= To do =
From the listing below, set down exactly the lines between the one holding "Instruction: Click the 热点新闻 forum orb icon" and the one holding "Click Ln 1, Col 1 cursor position", inclusive. No other line is wanted.

= Records to use =
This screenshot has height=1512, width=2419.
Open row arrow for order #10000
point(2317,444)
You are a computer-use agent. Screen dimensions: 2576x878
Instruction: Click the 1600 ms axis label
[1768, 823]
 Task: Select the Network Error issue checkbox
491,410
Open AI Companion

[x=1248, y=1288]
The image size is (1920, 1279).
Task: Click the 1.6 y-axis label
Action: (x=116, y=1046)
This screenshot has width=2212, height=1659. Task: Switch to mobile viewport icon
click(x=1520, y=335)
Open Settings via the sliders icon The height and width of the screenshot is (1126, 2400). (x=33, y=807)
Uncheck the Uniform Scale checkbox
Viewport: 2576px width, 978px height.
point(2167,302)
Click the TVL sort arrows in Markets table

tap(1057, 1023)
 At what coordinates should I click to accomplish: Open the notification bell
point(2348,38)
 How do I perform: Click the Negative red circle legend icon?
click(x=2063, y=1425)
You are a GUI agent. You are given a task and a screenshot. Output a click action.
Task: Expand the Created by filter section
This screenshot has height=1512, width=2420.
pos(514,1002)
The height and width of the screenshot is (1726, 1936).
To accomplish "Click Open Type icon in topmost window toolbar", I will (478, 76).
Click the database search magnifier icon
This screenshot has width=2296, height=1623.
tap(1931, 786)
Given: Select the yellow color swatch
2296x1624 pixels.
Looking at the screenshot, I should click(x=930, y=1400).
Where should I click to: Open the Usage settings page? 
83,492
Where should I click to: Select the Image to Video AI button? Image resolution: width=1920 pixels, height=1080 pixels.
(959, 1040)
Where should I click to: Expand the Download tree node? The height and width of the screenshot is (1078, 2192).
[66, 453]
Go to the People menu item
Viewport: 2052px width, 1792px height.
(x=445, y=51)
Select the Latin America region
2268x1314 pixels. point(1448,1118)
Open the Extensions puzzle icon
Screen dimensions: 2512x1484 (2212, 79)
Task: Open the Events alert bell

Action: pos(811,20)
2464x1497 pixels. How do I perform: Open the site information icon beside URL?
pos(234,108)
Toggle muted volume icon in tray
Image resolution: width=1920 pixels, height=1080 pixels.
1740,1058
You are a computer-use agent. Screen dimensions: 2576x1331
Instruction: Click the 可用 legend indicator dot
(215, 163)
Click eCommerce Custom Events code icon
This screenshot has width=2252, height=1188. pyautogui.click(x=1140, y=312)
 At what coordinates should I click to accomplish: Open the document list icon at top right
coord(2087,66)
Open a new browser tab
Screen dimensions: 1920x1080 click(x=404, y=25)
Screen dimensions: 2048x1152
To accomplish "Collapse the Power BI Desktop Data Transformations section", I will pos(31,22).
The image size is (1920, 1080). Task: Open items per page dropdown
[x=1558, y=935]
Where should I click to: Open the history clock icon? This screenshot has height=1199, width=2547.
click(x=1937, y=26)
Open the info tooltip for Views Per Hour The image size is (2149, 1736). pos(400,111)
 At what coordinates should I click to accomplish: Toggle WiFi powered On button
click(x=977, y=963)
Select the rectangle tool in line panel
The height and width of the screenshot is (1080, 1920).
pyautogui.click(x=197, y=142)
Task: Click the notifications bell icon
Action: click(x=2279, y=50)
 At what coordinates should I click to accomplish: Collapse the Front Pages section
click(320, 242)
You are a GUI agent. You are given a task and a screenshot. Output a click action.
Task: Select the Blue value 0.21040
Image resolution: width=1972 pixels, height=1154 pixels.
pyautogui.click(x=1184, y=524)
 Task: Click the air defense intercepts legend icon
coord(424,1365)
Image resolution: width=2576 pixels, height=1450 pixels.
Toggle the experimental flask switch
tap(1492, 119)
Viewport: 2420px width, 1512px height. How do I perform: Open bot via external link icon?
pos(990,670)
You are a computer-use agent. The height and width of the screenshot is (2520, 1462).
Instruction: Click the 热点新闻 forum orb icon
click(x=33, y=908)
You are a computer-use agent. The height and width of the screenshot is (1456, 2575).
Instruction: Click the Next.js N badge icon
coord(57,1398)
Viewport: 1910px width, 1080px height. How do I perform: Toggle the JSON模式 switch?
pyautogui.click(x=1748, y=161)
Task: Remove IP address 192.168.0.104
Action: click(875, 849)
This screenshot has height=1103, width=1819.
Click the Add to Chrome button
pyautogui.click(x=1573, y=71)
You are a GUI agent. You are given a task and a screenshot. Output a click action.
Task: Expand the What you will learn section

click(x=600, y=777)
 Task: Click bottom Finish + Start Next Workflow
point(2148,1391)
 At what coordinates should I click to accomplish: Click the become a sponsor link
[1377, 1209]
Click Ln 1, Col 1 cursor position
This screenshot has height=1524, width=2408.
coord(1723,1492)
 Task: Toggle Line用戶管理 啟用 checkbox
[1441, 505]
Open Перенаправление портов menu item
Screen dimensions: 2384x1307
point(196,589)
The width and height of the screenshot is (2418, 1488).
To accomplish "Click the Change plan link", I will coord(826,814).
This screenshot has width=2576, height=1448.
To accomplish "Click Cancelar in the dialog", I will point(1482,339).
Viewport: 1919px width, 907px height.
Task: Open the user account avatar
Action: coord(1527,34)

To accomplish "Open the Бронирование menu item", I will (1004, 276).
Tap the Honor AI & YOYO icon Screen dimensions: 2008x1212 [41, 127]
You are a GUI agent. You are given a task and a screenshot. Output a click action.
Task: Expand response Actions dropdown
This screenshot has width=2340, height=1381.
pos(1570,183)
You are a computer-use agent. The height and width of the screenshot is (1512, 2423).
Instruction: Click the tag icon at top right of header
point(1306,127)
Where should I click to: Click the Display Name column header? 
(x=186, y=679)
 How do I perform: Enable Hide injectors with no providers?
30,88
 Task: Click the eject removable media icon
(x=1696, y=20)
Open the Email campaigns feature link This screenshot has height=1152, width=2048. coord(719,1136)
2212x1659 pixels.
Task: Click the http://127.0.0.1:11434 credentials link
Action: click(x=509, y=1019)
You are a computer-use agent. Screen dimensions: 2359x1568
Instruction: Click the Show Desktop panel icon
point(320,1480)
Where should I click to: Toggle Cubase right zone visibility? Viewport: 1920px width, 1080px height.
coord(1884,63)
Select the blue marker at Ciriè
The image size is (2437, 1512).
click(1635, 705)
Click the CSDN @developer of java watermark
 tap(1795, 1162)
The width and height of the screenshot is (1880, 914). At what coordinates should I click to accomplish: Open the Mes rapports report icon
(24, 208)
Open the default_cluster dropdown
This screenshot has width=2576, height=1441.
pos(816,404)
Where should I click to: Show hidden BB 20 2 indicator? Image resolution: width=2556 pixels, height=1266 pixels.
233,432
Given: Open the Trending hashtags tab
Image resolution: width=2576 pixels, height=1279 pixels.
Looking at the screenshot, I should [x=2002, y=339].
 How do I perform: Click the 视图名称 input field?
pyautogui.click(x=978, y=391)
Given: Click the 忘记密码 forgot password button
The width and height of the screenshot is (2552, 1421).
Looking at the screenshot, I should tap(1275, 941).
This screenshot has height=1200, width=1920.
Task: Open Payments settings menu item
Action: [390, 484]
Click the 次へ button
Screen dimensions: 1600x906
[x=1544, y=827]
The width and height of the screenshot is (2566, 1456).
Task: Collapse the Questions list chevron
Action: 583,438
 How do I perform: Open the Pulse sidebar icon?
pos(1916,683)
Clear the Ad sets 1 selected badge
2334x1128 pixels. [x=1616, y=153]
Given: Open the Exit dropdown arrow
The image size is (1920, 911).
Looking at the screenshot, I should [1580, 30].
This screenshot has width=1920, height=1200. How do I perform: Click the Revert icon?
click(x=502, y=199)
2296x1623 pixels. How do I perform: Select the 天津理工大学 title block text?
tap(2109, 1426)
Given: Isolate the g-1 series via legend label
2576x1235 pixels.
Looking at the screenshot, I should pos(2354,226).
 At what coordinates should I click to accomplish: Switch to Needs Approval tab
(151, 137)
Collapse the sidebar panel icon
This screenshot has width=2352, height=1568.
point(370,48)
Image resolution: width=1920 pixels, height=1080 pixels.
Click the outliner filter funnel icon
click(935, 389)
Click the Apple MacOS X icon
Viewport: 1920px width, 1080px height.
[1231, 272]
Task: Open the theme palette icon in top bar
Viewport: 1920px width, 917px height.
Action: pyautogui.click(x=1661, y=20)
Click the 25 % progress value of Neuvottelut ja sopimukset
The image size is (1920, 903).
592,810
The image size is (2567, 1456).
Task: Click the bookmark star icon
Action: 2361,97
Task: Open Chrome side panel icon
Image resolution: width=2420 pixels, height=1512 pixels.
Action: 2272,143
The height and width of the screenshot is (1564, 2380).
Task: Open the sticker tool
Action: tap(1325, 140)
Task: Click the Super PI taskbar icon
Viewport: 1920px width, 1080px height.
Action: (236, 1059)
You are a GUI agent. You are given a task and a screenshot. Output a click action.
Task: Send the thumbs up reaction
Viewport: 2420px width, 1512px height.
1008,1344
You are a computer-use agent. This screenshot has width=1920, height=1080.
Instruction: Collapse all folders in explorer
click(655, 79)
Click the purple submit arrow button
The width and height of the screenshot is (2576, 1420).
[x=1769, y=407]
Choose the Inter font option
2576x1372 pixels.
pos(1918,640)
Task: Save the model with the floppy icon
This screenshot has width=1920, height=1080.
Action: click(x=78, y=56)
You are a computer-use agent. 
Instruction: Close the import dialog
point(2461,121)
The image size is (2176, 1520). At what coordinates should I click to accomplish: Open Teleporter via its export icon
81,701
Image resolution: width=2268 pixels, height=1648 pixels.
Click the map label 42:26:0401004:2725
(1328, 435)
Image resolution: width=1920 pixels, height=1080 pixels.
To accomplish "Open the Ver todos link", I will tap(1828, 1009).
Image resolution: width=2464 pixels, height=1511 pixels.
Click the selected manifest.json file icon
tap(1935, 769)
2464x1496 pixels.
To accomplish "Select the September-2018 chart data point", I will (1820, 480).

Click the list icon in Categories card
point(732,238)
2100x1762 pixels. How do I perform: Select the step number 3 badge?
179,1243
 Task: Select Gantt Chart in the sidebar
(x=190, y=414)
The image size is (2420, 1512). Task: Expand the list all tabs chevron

= Result of the exercise =
Instruction: Click the 热点新闻 forum orb icon
click(x=33, y=908)
You are a computer-use agent. The height and width of the screenshot is (1456, 2575).
Instruction: Click the Next.js N badge icon
coord(57,1398)
Viewport: 1910px width, 1080px height. How do I perform: Toggle the JSON模式 switch?
pyautogui.click(x=1748, y=161)
Task: Remove IP address 192.168.0.104
Action: click(875, 849)
This screenshot has height=1103, width=1819.
Click the Add to Chrome button
pyautogui.click(x=1573, y=71)
You are a GUI agent. You are given a task and a screenshot. Output a click action.
Task: Expand the What you will learn section

click(x=600, y=777)
 Task: Click bottom Finish + Start Next Workflow
point(2148,1391)
 At what coordinates should I click to accomplish: Click the become a sponsor link
[1377, 1209]
Click Ln 1, Col 1 cursor position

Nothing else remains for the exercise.